(Supplied information Opens)
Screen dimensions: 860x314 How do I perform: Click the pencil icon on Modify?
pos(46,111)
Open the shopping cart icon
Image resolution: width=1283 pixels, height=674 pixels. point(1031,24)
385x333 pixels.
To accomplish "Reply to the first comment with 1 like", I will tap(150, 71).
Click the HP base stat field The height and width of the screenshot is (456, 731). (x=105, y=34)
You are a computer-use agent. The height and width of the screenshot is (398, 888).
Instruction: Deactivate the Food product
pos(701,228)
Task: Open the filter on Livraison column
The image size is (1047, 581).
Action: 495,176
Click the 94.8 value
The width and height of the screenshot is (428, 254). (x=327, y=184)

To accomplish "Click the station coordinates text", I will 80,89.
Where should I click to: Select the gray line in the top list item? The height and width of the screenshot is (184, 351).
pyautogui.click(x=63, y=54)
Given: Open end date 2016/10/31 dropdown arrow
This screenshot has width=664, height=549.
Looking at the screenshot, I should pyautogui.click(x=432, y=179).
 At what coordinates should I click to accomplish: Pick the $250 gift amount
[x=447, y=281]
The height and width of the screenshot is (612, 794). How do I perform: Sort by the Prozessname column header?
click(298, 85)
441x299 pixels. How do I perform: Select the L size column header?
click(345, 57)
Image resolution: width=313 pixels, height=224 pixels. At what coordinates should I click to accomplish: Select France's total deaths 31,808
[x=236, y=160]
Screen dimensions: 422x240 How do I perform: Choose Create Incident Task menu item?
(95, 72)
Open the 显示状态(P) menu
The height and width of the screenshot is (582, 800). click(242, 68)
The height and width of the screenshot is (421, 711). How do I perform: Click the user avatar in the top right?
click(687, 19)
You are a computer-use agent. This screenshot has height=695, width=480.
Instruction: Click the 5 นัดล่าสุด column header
(Supplied information Closes)
◆ **Task requirements**: Nothing may be omitted; retype every record exactly.

◆ **Exercise solution**:
Screen dimensions: 860x314 How do I perform: Click the pencil icon on Modify?
pos(46,111)
Open the shopping cart icon
Image resolution: width=1283 pixels, height=674 pixels. point(1031,24)
385x333 pixels.
To accomplish "Reply to the first comment with 1 like", I will tap(150, 71).
Click the HP base stat field The height and width of the screenshot is (456, 731). (x=105, y=34)
You are a computer-use agent. The height and width of the screenshot is (398, 888).
Instruction: Deactivate the Food product
pos(701,228)
Task: Open the filter on Livraison column
The image size is (1047, 581).
Action: 495,176
Click the 94.8 value
The width and height of the screenshot is (428, 254). (x=327, y=184)

To accomplish "Click the station coordinates text", I will 80,89.
Where should I click to: Select the gray line in the top list item? The height and width of the screenshot is (184, 351).
pyautogui.click(x=63, y=54)
Given: Open end date 2016/10/31 dropdown arrow
This screenshot has width=664, height=549.
Looking at the screenshot, I should pyautogui.click(x=432, y=179).
 At what coordinates should I click to accomplish: Pick the $250 gift amount
[x=447, y=281]
The height and width of the screenshot is (612, 794). How do I perform: Sort by the Prozessname column header?
click(298, 85)
441x299 pixels. How do I perform: Select the L size column header?
click(345, 57)
Image resolution: width=313 pixels, height=224 pixels. At what coordinates should I click to accomplish: Select France's total deaths 31,808
[x=236, y=160]
Screen dimensions: 422x240 How do I perform: Choose Create Incident Task menu item?
(95, 72)
Open the 显示状态(P) menu
The height and width of the screenshot is (582, 800). click(242, 68)
The height and width of the screenshot is (421, 711). How do I perform: Click the user avatar in the top right?
click(687, 19)
You are a computer-use agent. This screenshot has height=695, width=480.
Instruction: Click the 5 นัดล่าสุด column header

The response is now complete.